To their credit, console manufacturers have kept the list prices of the new generation (relatively) low. Both the PS5 and the Xbox Series X clock in around $450-$500, which, while high, are about as low as could realistically be expected for a device of that complexity. But that price point, coupled with the dearth of available consoles, creates a huge opportunity for resellers and the bots they operate.

It doesn’t take an economist to understand it: low supply and very high demand leads to an incredible incentive for fraudsters to grab as many consoles as they can get to resell. One resale website claims to have helped move more than 140,000 PS5 consoles since the release. Prices for the consoles even now, in September of 2021, can range from $730 to more than $900, representing 50% or more above list price. And that resale price will only go up as demand increases again over the holiday shopping season. It’s easy to see what would attract someone to bots that could net a reseller dozens or hundreds of consoles at hundreds of dollars profit for each.

These bots, which will be familiar to any sneakerhead, enable a user to go through the checkout process faster than a human ever could. In the time it takes you or me to enter our billing and shipping information, a bot has cycled through the process multiple times, taking all of the inventory available. What’s more, none of this is illegal. Sixteen states have laws on the books prohibiting “scalping”, but those apply to event tickets, not to retail item resale. And the federal BOTS Act, which just this year saw its first enforcement actions on ticket bots, also applies only to event tickets.

With no apparent legal restrictions on the use of bots to scoop up consoles, bot developers advertise openly, and are even the subject of fawning articles. And while some bots require a preliminary investment, the ROI is clear: for a few hundred bucks up front, you can skip the line and get several consoles, reselling each for hundreds over the list price. The bot pays for itself in no time.

 

So how can a human win?

While there’s little that can be done in the short term about the chip shortage other than wait for new console chips to make it off their assembly lines, the bots can be vanquished by retailers that want to step up to the plate. As the bot developer profiled in the article above said, CAPTCHAs aren’t enough - they’re worked around easily enough by a motivated developer. It takes something with a little more oomph to spot and stop the bots.

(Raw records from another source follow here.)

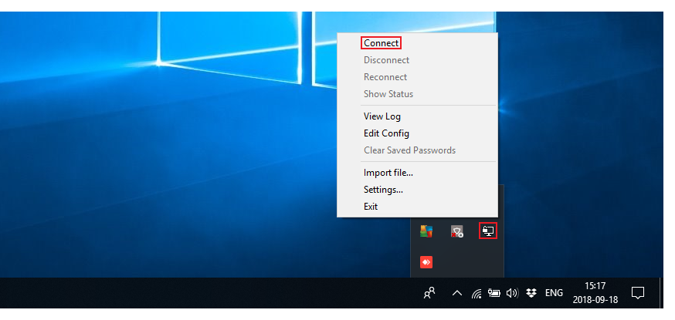The height and width of the screenshot is (320, 675).
Task: Click Exit in the OpenVPN menu
Action: coord(371,207)
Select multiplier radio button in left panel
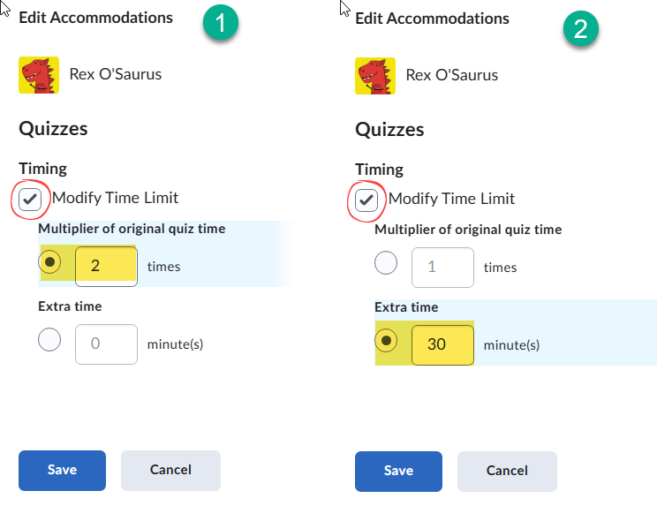The height and width of the screenshot is (506, 657). click(50, 263)
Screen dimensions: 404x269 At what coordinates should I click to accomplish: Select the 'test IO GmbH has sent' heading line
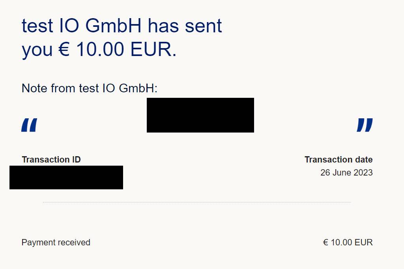pos(122,26)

After all, the platonic ideal of a bot mitigation technology is to create friction for bots, but not for humans. CAPTCHAs slow down humans far more than they slow down bots, so asking for another input isn’t the answer. The key is to spot technical clues of automation and add barriers to the devices that show those clues. That could be a confirmation email or two-factor authentication prompt, for example.

And there are additional benefits to that sort of system - bots are capable of more than just inventory hoarding; they’re also capable of conducting account takeover attacks and web scraping. Retailers can protect themselves not only from the reputation damage of being known as a bot-friendly platform, but also from the financial, legal, and competitive ramifications of a data breach. 

Recent research by HUMAN revealed that 68% of consumers were at least somewhat concerned about bots preventing them from getting the holiday gifts they want. The same study uncovered that more than half of consumers would not return to a retailer that had bots buying up all of the inventory.

All of this is to say, bot mitigation is how humans win - not just the consumers, but the retailers as well. Online retailers need to think about how they’re ensuring that they’re not feeding into the bot battles that their customers are experiencing. With bots taken out of the process, humans can get back to the games they’ve been hoping to play for months. Which may or may not have to do with killing robots.